- Born: Rosemary Alison Finley 5 June 1944 (age 81) Sydney, Australia
- Education: University of Sydney, Royal Prince Alfred Hospital
- Occupations: Nutritionist and dietician
- Known for: Raising public awareness of public health food issues

= Rosemary Stanton =

Australian nutritionist and dietician (born 1944)

Rosemary Alison Stanton (née Finley) (born 5 June 1944, Sydney, New South Wales) is an Australian nutritionist and dietician, known for her media appearances.

==Biography==

Stanton has been called "the first 'celebrity' dietitian". As of 2018, Stanton had written 33 books, including several textbooks, many scientific papers and over 3500 articles. She has been a regular guest on many TV programs, including The Investigators and the Checkout (ABC) and was a presenter on Burke's Backyard.

Stanton was awarded the Medal of the Order of Australia in 1998 for her services to community health. She has been awarded an honorary doctorate for her many publications and role in public health, and is a Visiting Fellow in the School of Medical Sciences at the University of New South Wales.

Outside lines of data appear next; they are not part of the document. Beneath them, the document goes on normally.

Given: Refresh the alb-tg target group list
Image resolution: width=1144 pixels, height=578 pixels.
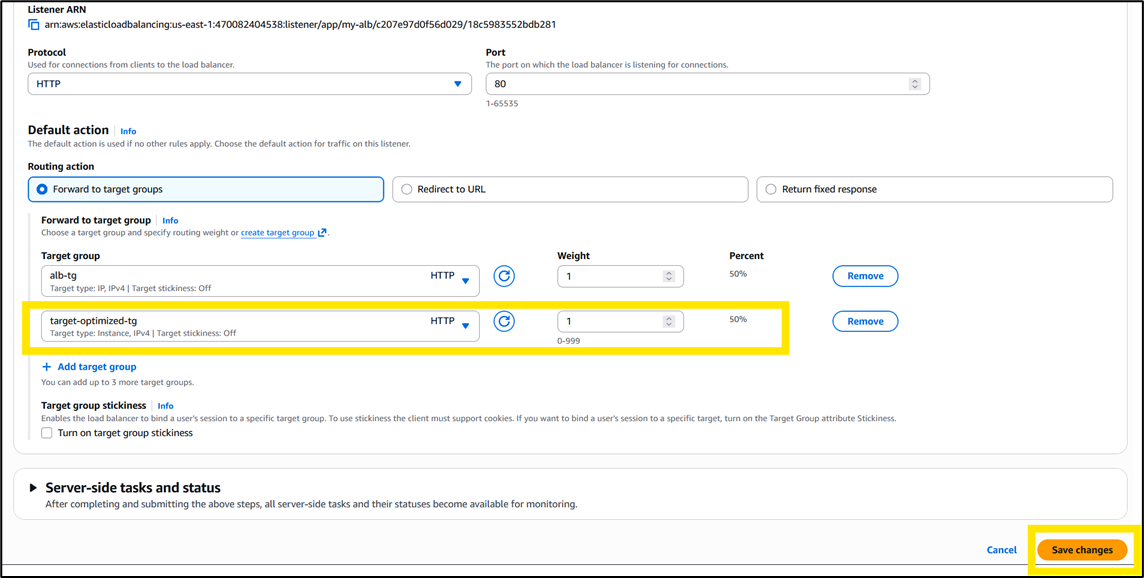Looking at the screenshot, I should pos(505,276).
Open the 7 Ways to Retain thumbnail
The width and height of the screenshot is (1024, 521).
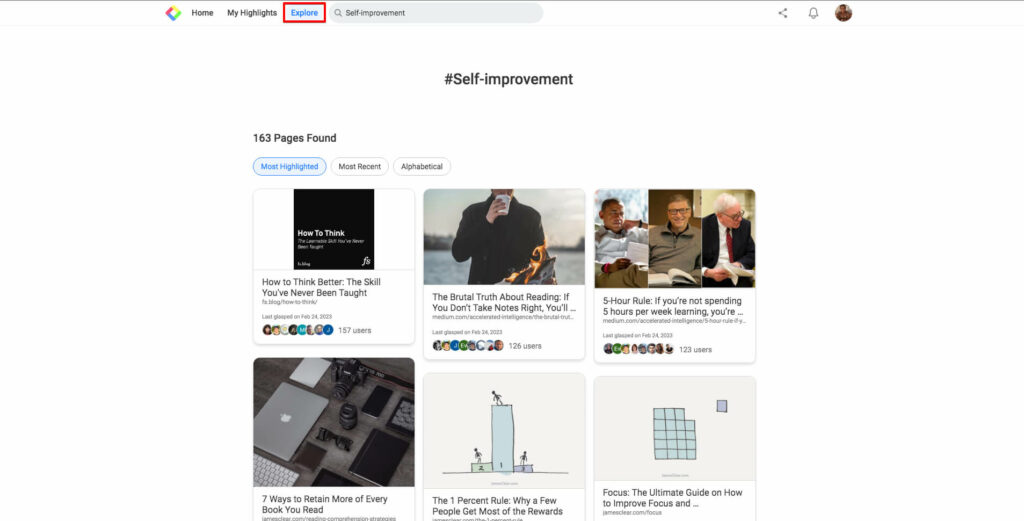click(334, 422)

During her childhood, Stanton's family were members of the Plymouth Brethren. While Stanton had wanted to go to university to become a medical doctor, this was not permitted, so she left the sect. She took up a cadetship with the NSW Department of Health and studied Science, majoring in biochemistry and pharmaceutical Chemistry. She then completed post-graduate qualifications in nutrition and dietetics at the University of Sydney and Royal Prince Alfred Hospital.

Stanton worked at the NSW Department of Health in University vacations from 1962 to 1966 and then permanently from 1966 to 1968. Stanton had a regular column in Cleo from its first issue and also wrote for many other magazines.

Stanton is well known for her criticism of sugary drinks, junk foods, supplements with unproven claims and has been described as "renowned for her no-nonsense approach to nutrition advice". She is an advocate for the Stephanie Alexander School Kitchen Garden Program and for organic food, arguing that it has fewer contaminants and that production of organic food is less damaging to the environment.

Stanton was a member of the National Health and Medical Research Council's Dietary Guidelines Working Committee, which revised the federal Department of Health's Australian Dietary Guidelines. Stanton also received the Food Media Nutrition Writers Award in 2008, 2001 and 1995.

She writes for The Conversation and is part of their Community Council.